Just A Thought - All My Sorrows, Lord, Soon Be Over


by Stephen Brown - Protestant Campus Ministry

There was another of those reports from that wonderful publication, The New England Journal of Medicine, on the news this morning. According to their latest study, people, especially women, who are just a few pounds overweight run a greater risk of premature death. My wife, who would fit the category of the study, replied somewhat sarcastically as she dashed out the door, "That's news? Hey, we all die."

I might have thought that cynical once upon a time, but after this summer, I could only agree with my wife's sentiments. First, an uncle who had never been sick a day in his life, died of kidney cancer at 74. Then in July, a friend and colleague, Mike Scrogin, pastor of First Baptist Church, died of stomach cancer. Mike was 50. Then just last week, Elizabeth Reid, a former Residence Life director here at WPI, lost her long battle with cancer. Bitsy, as her friends called her, was 33.

In my friend Mike Scrogin's case, all the healthy guidelines were useless. I never knew anyone who watched what he ate more than Mike. He never drank or smoked. And he ran daily around the WPI and First Baptist neighborhoods as many of us can attest as witnesses to his jogging along. Surely, no one I know took better care of himself, yet cancer claimed him at an early age. My cynical side wants to say at Mike's death, "well, so much for exercise and diet." Take that, New England Journal of Science and Medicine. But I know better. I suppose it is helpful to know what kind of lifestyle, what sort of diet, what regimen of exercise will allow us to live healthy lives. Certainly, even a little exercise and being cognizant of what you eat does help you at least feel better. But will they do all that much to prevent premature death as The New England Journal of Science and Medicine suggests? Who knows.
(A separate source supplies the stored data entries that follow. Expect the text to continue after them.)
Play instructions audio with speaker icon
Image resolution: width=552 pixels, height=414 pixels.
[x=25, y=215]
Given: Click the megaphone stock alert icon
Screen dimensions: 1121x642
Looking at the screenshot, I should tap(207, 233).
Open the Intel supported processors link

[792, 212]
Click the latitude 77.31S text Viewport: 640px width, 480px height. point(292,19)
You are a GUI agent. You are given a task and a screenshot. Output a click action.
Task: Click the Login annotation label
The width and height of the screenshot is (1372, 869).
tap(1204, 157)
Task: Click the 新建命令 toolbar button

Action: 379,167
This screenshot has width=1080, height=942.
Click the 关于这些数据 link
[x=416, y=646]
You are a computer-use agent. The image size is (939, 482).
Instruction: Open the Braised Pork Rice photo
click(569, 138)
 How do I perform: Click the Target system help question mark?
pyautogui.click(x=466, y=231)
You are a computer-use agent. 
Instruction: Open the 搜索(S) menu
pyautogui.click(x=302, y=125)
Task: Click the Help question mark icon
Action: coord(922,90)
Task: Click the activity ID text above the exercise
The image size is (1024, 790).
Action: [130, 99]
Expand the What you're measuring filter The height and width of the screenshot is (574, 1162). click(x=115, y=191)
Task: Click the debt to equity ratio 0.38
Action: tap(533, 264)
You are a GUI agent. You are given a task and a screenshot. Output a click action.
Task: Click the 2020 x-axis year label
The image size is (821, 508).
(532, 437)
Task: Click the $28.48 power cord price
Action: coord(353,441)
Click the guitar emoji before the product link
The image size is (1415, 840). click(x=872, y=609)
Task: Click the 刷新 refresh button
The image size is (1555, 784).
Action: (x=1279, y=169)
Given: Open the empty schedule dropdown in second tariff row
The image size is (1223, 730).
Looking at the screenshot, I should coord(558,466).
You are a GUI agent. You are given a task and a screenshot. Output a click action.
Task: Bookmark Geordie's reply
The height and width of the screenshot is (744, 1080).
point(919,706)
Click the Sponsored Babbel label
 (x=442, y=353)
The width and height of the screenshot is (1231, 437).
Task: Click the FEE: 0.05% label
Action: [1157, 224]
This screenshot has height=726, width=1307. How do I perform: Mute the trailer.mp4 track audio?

No matter what we or our friends do, eat, exercise, or meditate, we will die. People we love: parents, friends, colleagues, even ourselves, will die. Life is our experience of gains and losses. No amount of studies or diets or regimens can prevent our losing people we love. We don't always get much warning; friends move away, a parent or sibling dies, a colleague we counted on isn't there anymore.

It seems the older we get, the more retirement parties, funerals, or bon voyage celebrations we attend.

After a while, one is tempted to pull the tentacles inside, not reach out to anyone, not make any more friends. Such a prescription of loneliness and safety is fine for rocks, lousy for people. Neither life nor friends nor jobs nor anything but God is permanent. Instead of pulling in, we need to believe that each person who comes into our lives adds to us, teaches us something, makes us a better person.

This belief is best said in a poem JoAnn Van Dyke, a friend of Elizabeth Reid, gave me.

It seems wherever I go

people come into my life or go out of it

touching me where I can feel

then leaving me only a memory.

Like the gossamer fairy tales of children,

easily forgotten

and I wasn't through knowing them.

How do I know

when I am seeing you for the last time?

How do I halt your life to gather and keep

those around you

that you've ever known,

and how do you keep fairy tales from

losing their magic?

So come

brush against the walls of my life

and stay enough for us to know each other

even though we'll have to part sometime

and we both know, the longer you stay

the more I'll want you back when

you are gone.

but come anyway

for fairy tales are the happiest stories

we read,

and are good books made of

little chapters...

All of us should be fortunate to have books with many chapters.